These 'health foods' may be bad for you

The yearly churn of new foods and their marketing campaigns often come with promises of great taste and immense health benefits.

But beware, not all foods pitched to you as health-wise deliver on that promise. In fact, you could be doing more harm than good.

Here are some food experts found are portrayed as good for you, but really aren't:

Veggie chips

Kim Larson, a spokeswoman for the Academy of Nutrition and Dietetics, said veggie chips are merely a marketing gimmick. The chips, often made of sweet potatoes, beets and taro root, are fried just like potato chips. She said they lack nutrients because they're processed. Plus, they're high in salt, fat and calories.

Granola

Granola enjoyed years atop the food kingdom as the energy packed mixture of nuts, seeds, fruits and grains. What could be wrong with that? Apparently, a lot. Larson said honey, sugar and oils often are added to granola, pushing the stuff to 500 calories a cup. Dang. "Granola can end up being an indulgent treat rather than a whole grain breakfast option," Larson said. "Better to choose low-sugar, whole grain cereals or oatmeal."

Smoothies

Sorry, but Larson said the reason smoothies are popular are because they taste good. Smoothies, she said, often are packed with fruits and little vegetables, plus fruit juice and other additions such as sherbet ice cream. They give a blast of energy, but let you down because they don't keep you full long. Larson said you're better off eating real food.

Dried fruit

Vandana Sheth, a registered dietitian nutrionist, said dried fruits, while good sources of fiber and minerals, often have additives and extra sugars to make them taste better.

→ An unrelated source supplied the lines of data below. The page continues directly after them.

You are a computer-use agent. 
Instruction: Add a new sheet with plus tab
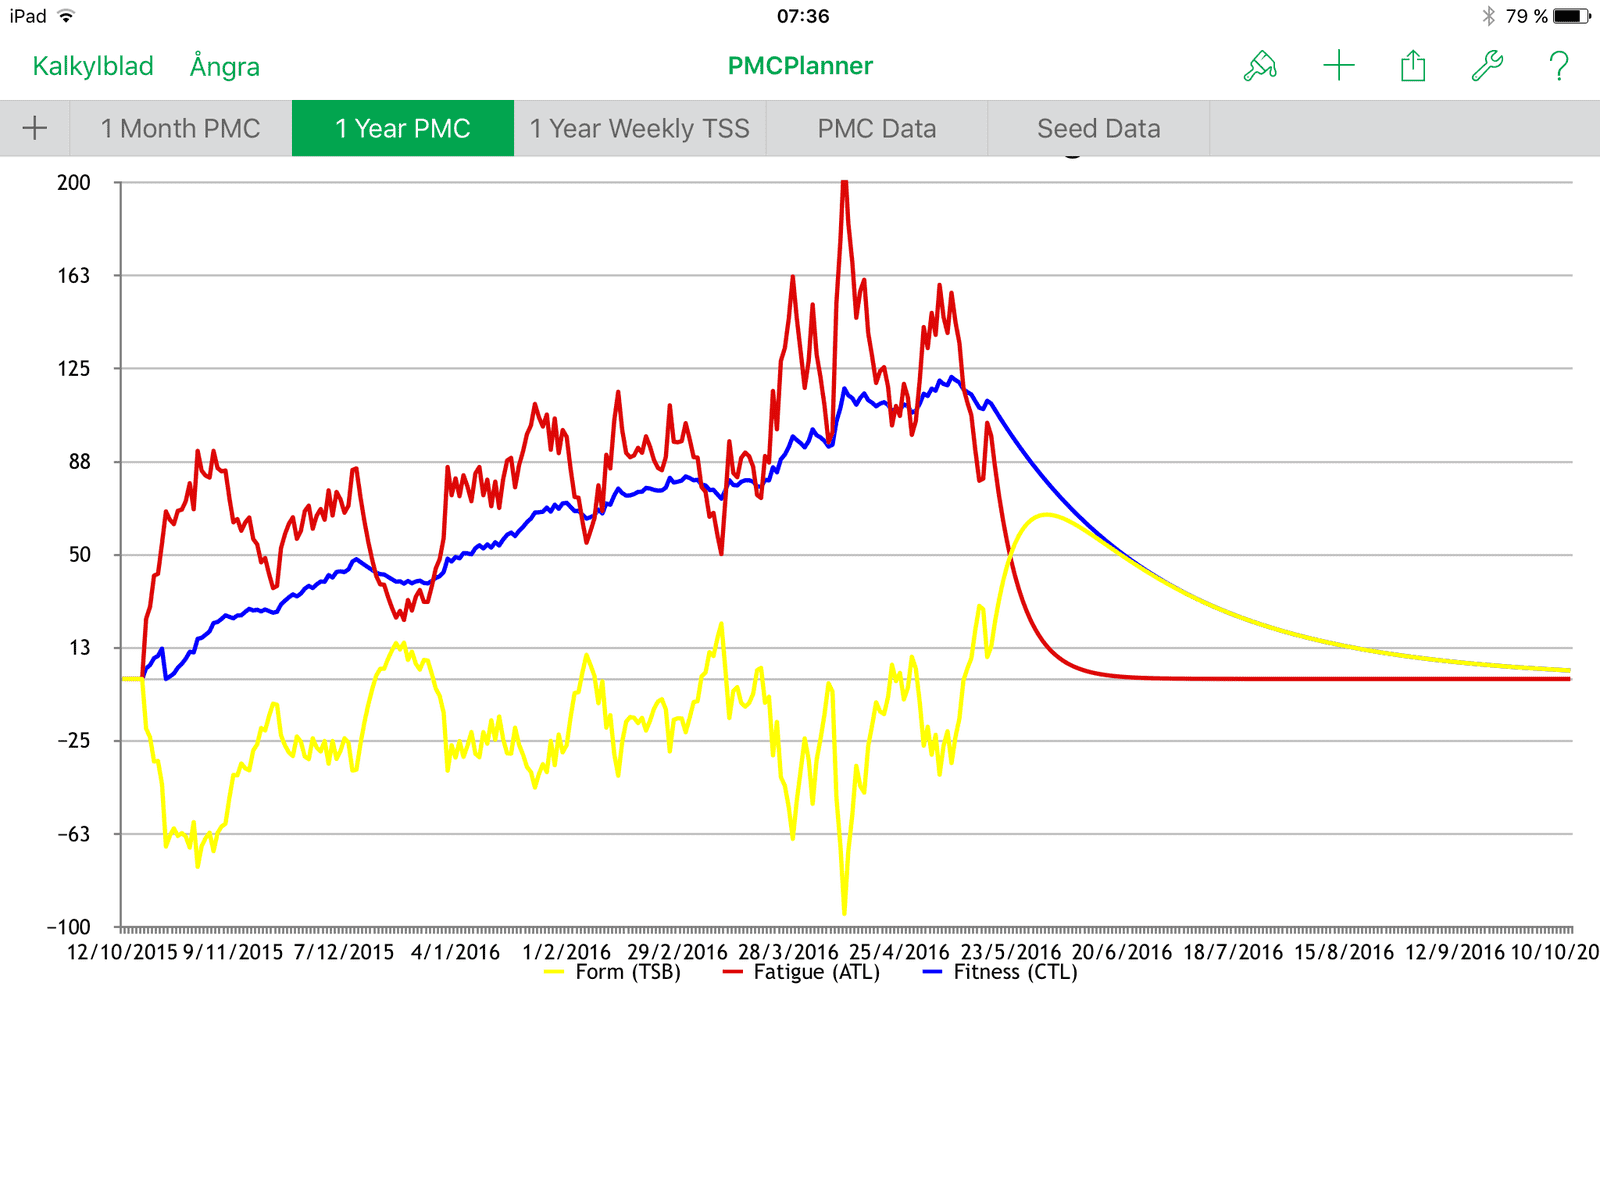pos(35,128)
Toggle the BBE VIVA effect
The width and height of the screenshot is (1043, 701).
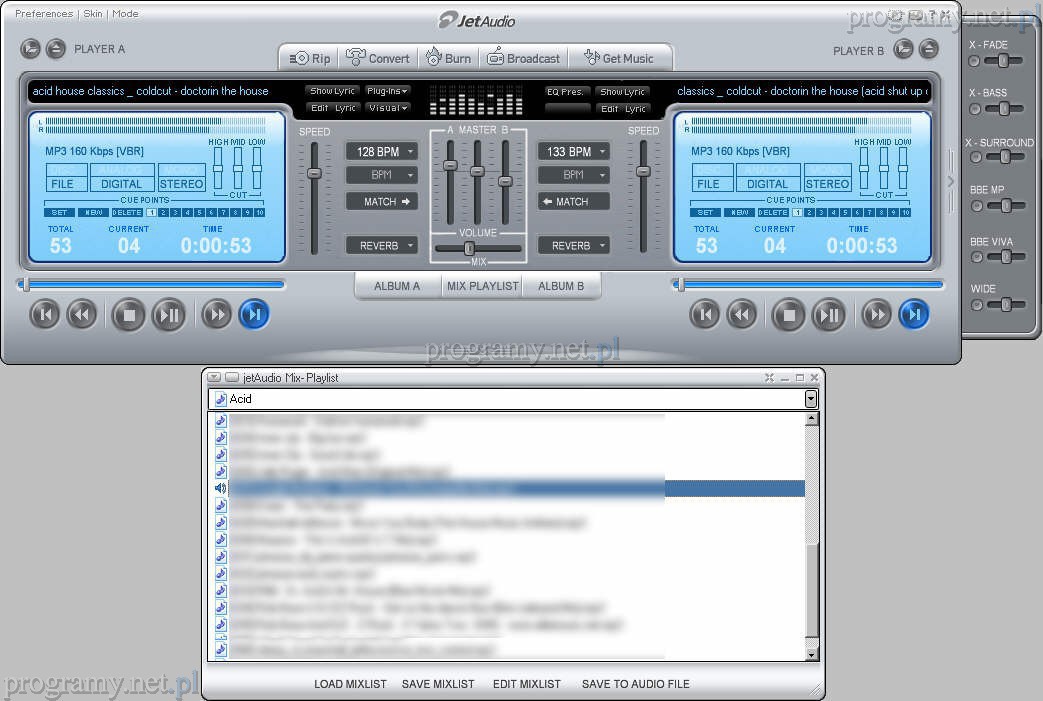[x=974, y=257]
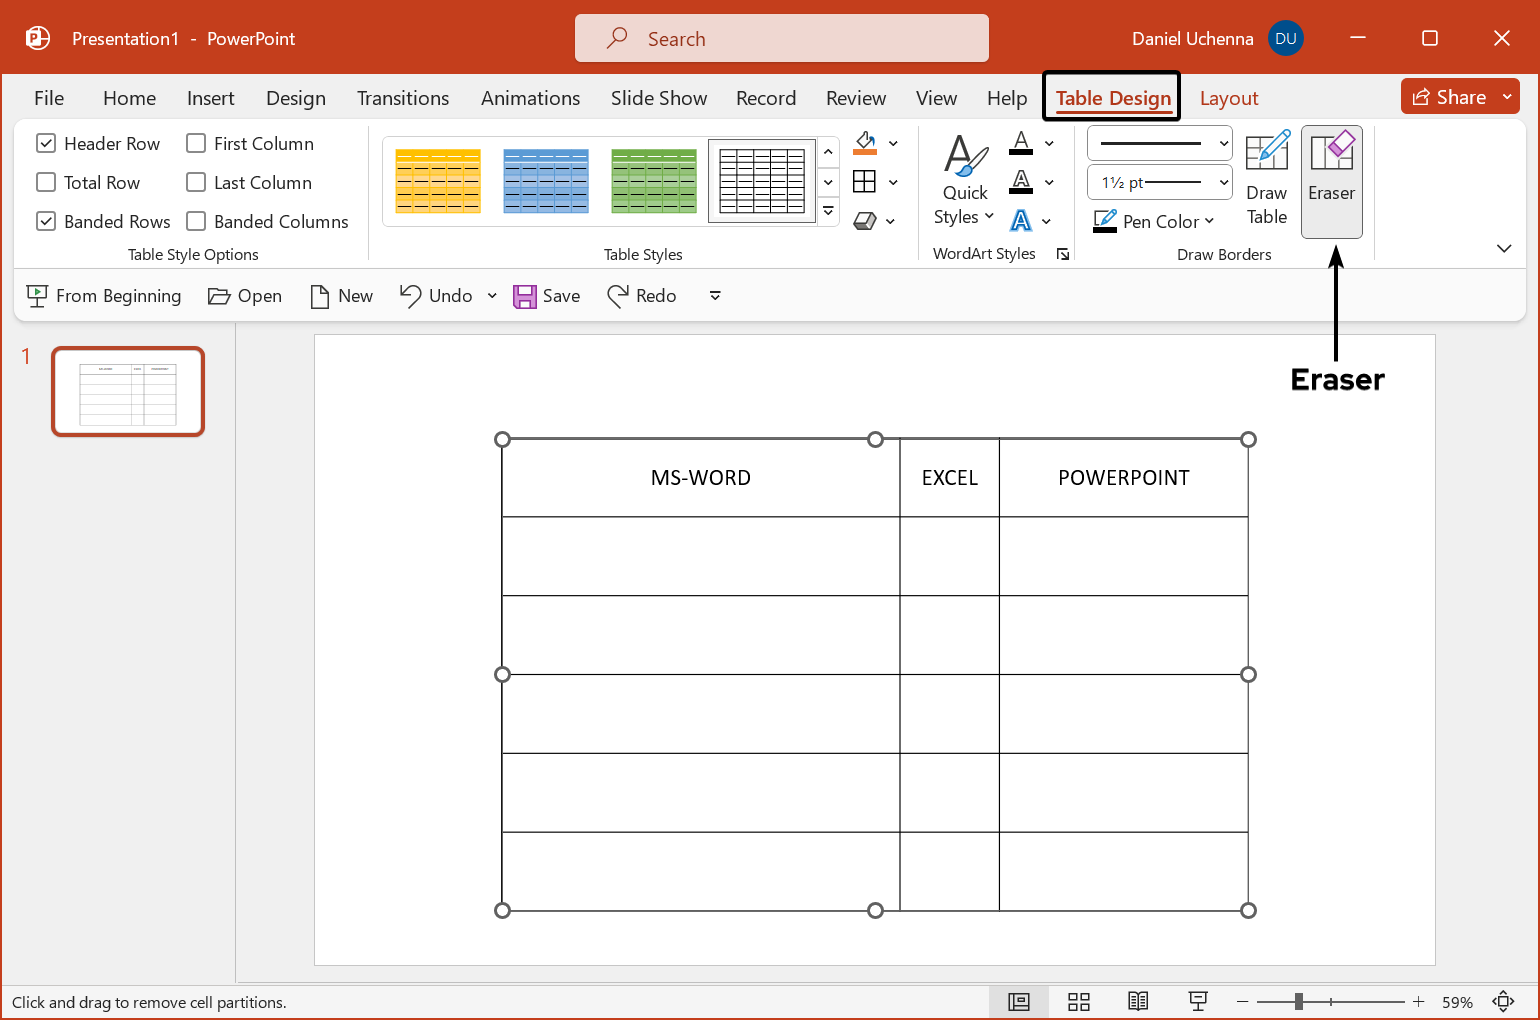Screen dimensions: 1540x1020
Task: Switch to Slide Sorter view
Action: click(1078, 1002)
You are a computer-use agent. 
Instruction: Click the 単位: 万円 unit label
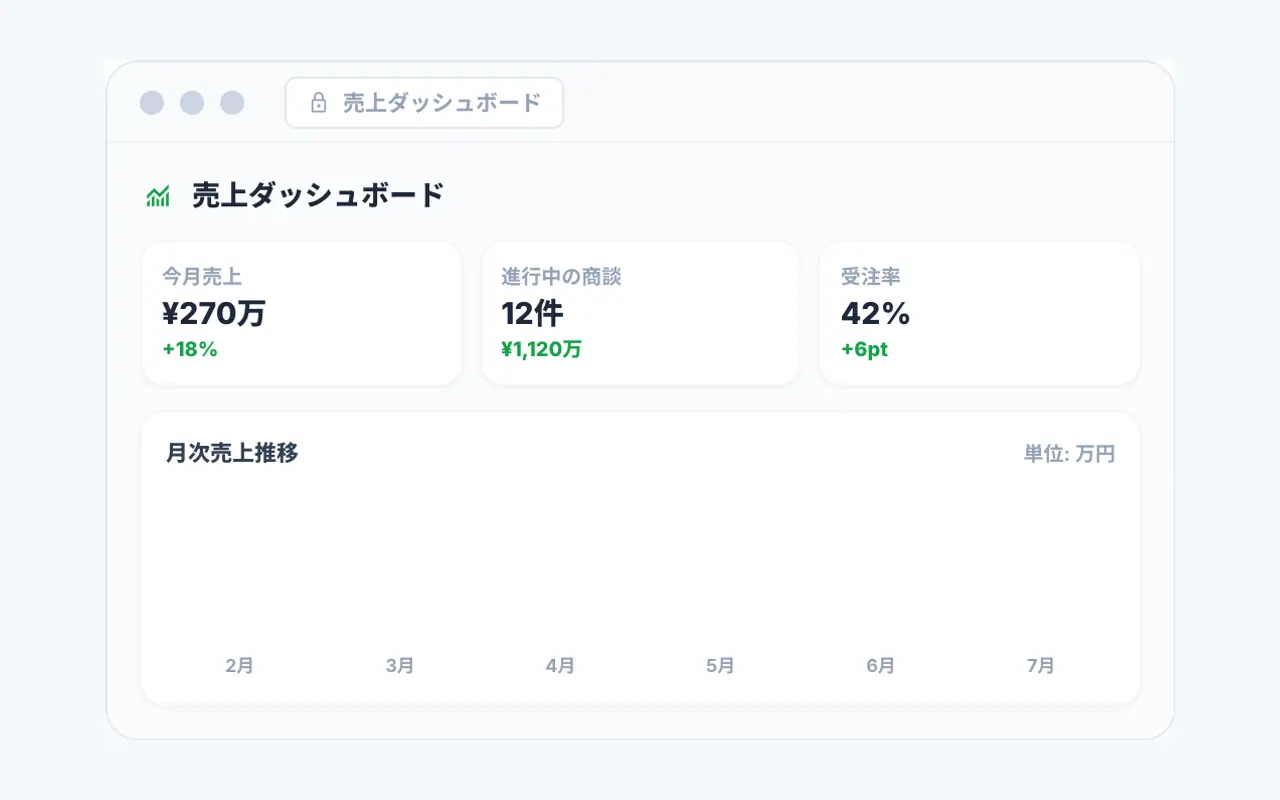click(x=1069, y=454)
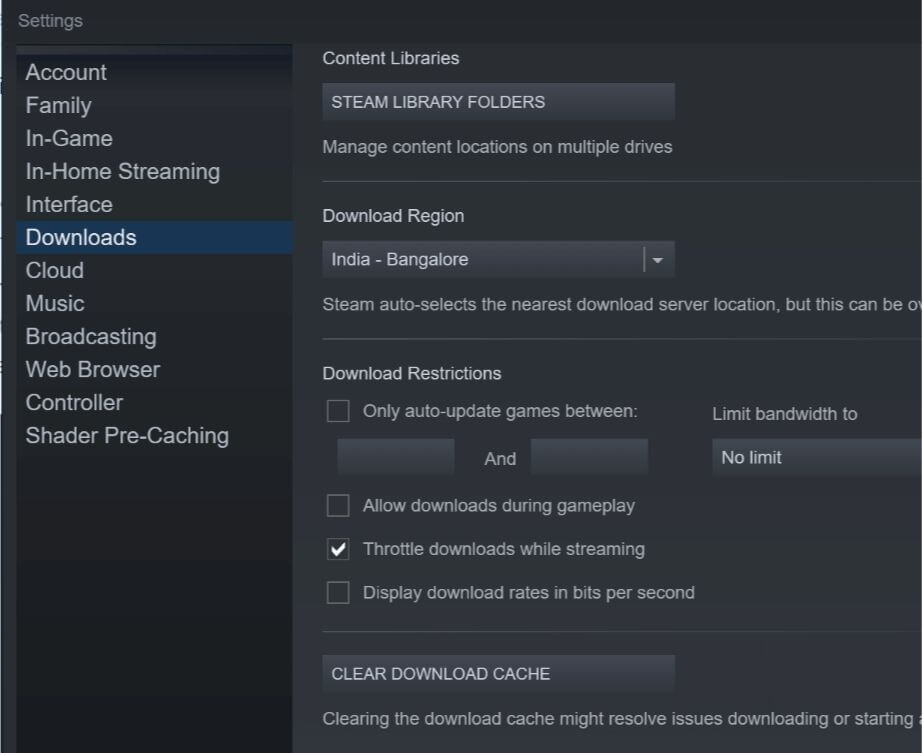The image size is (922, 753).
Task: Go to In-Game settings
Action: point(69,138)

Stay away from dried cranberries, which need to be sweetened because they're so tart, and dried pineapples. Better options are dates, dried apples and raisins. Quick tip: Make sure to look at the label before buying dried fruits.

Salads

Salads can be corrupted by what you put on them. Dressings are the biggest culprits. Stay away from ranch, french dressing and thousand island. Croutons, cheese and nuts also can add calories. Instead, choose a vinaigrette and always get dressing on the side at restaurants, where they tend to overdress salads.

Instant oatmeal

The disappearing candy dinosaur eggs in your kids' oatmeal aren't packed with protein. Nay, these individual packets often have up to 12 grams of sugar, roughly a third the amount in a can of Coke. Don't be mistaken, oatmeal is good for you. Sheth suggests making it the old fashioned way and topping it with berries, bananas or apples.

Yogurt

These too can be packed with sweeteners. Check the labels, said Marjorie Nolan Cohn, a registered dietician from Philadelphia. "Don't buy the highly sweetened crap," she added.

Wheat bread

Take a close look at wheat bread labels, recommended Cohn. Often times it's just white bread with added fiber.